Combs responded in opposition. (Doc. 21). She argues that there is genuine issue of material fact for the jury by relying on so-called demonstrative evidence (three photographs labeled Figures 1 through 3) not disclosed during discovery, coupled with a declaration Combs executed after Wal-Mart had moved for summary judgment. (Id. at #312; Doc. 21-2; Combs Decl., Doc. 22, #339–40). Wal-Mart then replied. (Doc. 24). But it also simultaneously filed objections pursuant to Federal Rule

of Civil Procedure 56(c)(2). (Doc. 23). In the latter, it argued that Combs’s citations to Figures 1, 2, and 3 and her tardy declaration were improper because neither constituted competent evidence on which the Court could rely. (Id. at #341–43). That prompted additional briefing—Combs responded in opposition to the stated objections, (Doc. 25), and Wal-Mart replied, (Doc. 26). With those briefs filed, the matter is ripe for review. LEGAL STANDARD Summary judgment is warranted “if the movant shows that there is no genuine issue as to any material fact and the movant is entitled to judgment as a matter of law.” Fed. R. Civ. P. 56(a). When the non-movant bears the burden of proof at trial,

as is the case here, the movant can establish that there are no genuine disputes of material fact and that it is entitled to judgment as a matter of law by showing that the non-moving party lacks evidence to support an essential element of its case.

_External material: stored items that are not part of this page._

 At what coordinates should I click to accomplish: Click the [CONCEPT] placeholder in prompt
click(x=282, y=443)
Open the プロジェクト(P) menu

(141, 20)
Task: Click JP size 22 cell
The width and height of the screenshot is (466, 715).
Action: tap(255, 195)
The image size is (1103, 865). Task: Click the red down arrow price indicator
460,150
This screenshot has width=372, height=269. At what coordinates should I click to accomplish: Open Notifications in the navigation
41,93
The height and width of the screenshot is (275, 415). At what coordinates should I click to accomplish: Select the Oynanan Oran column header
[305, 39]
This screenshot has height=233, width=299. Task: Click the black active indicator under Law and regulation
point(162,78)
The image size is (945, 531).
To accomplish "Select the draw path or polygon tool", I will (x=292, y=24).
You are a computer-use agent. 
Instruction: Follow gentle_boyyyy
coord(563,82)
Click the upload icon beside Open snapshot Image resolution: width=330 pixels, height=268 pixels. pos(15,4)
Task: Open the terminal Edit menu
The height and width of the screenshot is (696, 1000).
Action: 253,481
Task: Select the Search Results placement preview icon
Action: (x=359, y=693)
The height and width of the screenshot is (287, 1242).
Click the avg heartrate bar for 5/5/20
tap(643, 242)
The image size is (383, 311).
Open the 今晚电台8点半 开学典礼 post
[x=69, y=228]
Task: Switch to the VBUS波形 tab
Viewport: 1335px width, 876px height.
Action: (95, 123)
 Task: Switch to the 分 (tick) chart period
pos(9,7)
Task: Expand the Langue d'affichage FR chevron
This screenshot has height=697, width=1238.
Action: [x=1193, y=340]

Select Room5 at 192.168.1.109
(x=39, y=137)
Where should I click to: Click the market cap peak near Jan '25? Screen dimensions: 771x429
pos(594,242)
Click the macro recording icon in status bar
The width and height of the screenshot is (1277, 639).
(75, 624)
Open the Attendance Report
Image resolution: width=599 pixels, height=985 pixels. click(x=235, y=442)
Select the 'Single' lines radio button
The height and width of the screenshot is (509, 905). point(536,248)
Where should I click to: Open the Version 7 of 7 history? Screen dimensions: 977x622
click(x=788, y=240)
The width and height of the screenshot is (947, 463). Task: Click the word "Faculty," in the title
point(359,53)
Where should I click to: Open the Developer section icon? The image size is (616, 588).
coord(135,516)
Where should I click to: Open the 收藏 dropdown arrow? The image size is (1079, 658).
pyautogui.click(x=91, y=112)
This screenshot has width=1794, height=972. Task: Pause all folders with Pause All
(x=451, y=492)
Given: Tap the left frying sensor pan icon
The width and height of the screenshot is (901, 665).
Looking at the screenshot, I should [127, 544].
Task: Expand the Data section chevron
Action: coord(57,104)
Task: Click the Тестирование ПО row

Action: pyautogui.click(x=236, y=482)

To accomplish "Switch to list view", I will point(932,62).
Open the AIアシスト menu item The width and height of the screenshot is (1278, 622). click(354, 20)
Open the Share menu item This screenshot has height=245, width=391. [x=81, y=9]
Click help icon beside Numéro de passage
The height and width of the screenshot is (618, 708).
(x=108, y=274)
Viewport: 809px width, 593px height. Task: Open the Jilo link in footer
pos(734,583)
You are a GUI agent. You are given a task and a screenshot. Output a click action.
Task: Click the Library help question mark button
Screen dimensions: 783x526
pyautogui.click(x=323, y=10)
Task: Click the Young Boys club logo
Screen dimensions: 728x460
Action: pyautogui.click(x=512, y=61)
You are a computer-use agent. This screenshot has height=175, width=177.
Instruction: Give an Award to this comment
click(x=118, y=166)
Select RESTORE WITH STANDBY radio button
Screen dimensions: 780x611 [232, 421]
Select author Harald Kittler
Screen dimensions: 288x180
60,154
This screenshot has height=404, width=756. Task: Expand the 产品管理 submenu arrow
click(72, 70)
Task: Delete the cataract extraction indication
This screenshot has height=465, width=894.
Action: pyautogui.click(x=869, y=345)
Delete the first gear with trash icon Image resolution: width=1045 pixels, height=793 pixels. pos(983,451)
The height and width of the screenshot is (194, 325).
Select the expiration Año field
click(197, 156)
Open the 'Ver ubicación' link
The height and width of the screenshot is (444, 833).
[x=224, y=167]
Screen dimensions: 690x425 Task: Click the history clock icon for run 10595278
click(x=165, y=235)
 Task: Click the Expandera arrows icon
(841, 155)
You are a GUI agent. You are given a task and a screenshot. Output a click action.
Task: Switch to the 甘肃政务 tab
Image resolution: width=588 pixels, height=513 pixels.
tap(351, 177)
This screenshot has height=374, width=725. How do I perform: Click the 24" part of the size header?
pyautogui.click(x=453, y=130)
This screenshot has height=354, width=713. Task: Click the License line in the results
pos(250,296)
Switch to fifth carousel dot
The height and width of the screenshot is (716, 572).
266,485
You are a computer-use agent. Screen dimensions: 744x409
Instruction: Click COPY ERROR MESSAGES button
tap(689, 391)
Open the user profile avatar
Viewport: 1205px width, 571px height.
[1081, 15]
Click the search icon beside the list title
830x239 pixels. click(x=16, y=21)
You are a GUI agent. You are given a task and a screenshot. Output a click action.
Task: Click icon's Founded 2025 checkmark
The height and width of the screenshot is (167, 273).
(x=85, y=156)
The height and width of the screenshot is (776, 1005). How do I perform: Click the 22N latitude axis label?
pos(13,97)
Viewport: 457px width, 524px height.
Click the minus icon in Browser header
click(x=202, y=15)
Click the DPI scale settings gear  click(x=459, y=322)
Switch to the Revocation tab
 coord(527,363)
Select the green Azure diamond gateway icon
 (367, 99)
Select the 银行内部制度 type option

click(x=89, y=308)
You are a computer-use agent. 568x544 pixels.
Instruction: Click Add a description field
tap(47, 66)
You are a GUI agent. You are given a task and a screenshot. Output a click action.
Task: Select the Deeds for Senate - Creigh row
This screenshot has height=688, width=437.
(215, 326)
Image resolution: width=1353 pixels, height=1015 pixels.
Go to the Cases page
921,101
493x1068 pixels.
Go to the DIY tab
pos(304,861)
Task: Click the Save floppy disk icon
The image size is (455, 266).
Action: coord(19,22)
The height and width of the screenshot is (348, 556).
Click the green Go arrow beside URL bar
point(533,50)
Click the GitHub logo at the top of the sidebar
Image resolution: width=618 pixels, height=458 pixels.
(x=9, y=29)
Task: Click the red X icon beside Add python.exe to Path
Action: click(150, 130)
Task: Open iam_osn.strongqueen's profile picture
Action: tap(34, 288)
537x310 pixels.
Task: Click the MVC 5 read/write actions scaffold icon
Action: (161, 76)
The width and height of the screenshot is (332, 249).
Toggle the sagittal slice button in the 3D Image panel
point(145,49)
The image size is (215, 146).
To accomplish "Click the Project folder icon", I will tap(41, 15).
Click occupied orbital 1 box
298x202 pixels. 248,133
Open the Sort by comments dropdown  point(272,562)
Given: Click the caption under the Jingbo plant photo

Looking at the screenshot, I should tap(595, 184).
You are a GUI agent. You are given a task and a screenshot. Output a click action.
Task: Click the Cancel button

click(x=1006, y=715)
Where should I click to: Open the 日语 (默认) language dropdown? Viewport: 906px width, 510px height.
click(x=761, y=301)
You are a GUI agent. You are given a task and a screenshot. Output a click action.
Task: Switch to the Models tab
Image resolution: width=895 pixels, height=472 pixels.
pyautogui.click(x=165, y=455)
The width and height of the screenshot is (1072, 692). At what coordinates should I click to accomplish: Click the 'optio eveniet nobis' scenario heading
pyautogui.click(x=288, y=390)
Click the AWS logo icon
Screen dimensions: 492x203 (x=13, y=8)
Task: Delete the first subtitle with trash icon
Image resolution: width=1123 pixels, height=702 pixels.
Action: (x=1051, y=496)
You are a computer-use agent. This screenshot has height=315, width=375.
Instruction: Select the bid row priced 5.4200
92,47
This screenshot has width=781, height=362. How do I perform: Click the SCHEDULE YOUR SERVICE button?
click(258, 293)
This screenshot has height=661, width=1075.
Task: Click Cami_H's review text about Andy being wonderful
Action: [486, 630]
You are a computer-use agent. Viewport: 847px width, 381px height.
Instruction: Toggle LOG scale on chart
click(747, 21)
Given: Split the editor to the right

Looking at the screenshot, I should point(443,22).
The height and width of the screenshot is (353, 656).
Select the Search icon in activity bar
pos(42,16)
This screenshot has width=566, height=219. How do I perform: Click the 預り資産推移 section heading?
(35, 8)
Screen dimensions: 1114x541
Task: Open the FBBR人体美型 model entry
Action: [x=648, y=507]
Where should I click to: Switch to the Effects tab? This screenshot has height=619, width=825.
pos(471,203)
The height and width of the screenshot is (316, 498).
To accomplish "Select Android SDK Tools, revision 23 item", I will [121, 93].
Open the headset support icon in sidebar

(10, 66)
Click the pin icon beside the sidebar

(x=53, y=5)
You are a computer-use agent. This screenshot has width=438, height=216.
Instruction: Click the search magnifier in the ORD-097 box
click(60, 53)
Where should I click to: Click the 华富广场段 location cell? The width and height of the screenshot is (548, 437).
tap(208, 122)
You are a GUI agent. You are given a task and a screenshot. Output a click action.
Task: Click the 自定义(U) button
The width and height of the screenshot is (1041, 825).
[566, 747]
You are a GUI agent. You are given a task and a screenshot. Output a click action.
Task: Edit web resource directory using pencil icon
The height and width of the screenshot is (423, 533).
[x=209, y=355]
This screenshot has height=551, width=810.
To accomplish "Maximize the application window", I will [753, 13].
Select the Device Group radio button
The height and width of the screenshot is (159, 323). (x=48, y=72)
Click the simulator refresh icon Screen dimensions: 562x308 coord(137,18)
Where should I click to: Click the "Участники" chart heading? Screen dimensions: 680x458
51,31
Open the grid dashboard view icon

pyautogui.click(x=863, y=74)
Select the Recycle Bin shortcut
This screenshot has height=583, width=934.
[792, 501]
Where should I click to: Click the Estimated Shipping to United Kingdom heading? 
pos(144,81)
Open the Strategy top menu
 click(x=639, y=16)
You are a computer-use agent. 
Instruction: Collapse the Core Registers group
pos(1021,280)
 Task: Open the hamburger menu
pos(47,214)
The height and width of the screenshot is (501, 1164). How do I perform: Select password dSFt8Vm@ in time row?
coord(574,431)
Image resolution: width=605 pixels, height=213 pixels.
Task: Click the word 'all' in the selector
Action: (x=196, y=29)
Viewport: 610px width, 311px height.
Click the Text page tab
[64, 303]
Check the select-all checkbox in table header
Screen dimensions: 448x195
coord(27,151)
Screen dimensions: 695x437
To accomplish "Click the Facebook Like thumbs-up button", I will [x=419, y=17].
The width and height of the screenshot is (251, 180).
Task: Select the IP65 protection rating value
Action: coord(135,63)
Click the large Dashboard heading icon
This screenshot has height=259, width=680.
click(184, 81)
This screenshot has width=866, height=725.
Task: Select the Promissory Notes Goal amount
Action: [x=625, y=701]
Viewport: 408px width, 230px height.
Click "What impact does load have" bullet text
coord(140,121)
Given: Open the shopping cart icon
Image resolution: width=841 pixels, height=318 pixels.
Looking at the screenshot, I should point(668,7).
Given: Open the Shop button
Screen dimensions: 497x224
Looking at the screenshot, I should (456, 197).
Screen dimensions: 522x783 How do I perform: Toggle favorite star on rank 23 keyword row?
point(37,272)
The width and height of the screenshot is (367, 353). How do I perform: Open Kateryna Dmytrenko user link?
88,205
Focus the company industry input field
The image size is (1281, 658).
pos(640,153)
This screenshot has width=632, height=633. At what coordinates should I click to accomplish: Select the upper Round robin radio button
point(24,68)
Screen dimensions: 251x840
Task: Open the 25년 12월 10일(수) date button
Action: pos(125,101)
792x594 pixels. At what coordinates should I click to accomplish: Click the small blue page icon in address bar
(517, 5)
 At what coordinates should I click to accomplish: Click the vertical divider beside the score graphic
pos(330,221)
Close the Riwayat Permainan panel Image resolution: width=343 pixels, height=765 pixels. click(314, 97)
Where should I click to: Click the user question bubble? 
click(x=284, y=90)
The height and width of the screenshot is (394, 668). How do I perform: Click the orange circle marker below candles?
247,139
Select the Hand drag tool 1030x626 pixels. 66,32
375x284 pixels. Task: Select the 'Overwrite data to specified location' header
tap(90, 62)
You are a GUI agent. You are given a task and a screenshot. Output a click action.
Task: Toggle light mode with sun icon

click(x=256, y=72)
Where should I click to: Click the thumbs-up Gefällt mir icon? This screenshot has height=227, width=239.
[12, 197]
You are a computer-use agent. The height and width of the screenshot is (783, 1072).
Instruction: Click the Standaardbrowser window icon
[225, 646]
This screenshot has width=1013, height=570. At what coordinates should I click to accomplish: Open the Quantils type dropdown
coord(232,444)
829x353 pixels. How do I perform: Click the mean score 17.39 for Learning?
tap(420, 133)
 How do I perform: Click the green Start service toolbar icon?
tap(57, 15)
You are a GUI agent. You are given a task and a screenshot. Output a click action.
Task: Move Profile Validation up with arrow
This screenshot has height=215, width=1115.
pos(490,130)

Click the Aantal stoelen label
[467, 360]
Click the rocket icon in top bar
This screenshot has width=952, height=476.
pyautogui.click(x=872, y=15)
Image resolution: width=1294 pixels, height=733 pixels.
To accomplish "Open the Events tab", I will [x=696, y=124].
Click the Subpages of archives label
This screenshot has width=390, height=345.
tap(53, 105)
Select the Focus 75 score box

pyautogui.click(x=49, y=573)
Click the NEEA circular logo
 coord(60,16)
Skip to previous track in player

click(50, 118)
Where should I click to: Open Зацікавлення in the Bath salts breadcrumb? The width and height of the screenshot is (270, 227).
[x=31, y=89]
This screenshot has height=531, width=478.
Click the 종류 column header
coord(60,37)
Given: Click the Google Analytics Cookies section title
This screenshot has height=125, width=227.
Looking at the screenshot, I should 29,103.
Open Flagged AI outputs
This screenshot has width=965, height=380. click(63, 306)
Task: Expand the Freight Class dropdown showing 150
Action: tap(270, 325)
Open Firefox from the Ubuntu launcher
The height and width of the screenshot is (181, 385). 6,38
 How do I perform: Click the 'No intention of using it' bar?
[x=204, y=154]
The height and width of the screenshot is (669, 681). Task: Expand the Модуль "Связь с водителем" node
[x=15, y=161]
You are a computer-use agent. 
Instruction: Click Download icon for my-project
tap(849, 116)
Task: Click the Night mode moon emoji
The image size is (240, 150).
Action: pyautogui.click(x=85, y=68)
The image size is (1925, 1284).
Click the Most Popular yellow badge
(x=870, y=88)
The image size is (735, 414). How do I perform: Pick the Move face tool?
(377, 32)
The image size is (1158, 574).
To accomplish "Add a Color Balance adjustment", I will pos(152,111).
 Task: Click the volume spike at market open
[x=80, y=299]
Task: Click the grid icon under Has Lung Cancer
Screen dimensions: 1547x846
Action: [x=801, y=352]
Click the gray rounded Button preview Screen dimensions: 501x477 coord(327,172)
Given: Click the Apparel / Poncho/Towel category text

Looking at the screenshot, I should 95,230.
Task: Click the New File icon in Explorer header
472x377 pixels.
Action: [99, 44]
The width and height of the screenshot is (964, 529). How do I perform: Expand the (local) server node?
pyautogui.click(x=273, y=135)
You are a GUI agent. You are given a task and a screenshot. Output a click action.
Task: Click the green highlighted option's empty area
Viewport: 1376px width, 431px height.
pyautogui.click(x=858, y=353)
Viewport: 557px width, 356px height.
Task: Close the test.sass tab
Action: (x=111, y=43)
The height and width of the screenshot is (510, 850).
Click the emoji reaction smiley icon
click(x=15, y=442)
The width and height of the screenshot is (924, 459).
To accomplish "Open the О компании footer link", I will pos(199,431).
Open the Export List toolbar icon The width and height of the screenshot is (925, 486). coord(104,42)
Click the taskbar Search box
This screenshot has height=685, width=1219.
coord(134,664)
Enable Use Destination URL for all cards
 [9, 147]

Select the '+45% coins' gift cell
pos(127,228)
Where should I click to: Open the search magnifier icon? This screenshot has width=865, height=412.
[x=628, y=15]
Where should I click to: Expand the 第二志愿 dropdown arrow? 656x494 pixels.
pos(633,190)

Celotex Corp. v. Catrett, 477 U.S. 317, 322–23 (1986); Barnhart v. Pickrel, Schaeffer & Ebeling Co., 12 F.3d 1382, 1388–89 (6th Cir. 1993). As the Sixth Circuit has made clear, “the mere existence of some alleged factual dispute between the parties will not

defeat an otherwise properly supported motion for summary judgment; the requirement is that there be no genuine issue of material fact.” Int’l Outdoor, Inc. v. City of Troy, 974 F.3d 690, 697 (6th Cir. 2020) (cleaned up) (quoting Anderson v. Liberty Lobby, Inc., 477 U.S. 242, 247–48 (1986)). In sum, this standard requires the non-moving party, at this stage, to present some “sufficient disagreement” that would warrant submission of the dispute to a jury. See Moore v. Phillip Morris Cos., 8 F.3d 335, 340 (6th Cir. 1993) (quoting

Anderson, 477 U.S. at 251–52). In making that determination, though, the Court must view the evidence in the light most favorable to the non-moving party. See Matsushita Elec. Indus. Co. v. Zenith Radio Corp., 475 U.S. 574, 587 (1986); Cox v. Ky. Dep’t of Transp., 53 F.3d 146, 150 (6th Cir. 1995). LAW AND ANALYSIS Technically, there is only one pending motion on this case’s docket: Wal-Mart’s summary judgment motion. But because whether or not to grant summary judgment turns on what evidence is properly in the record, the Court must overcome the

stumbling block created by Wal-Mart’s objections to the figures included in Combs’s opposition brief and to the declaration attached to it. Once the Court resolves whether it can consider that evidence, it will turn to the summary judgment analysis. A. Wal-Mart’s Objections Wal-Mart objects to specific evidence Combs cites to support her assertions

that there remains a genuine issue of material fact that should reach a jury.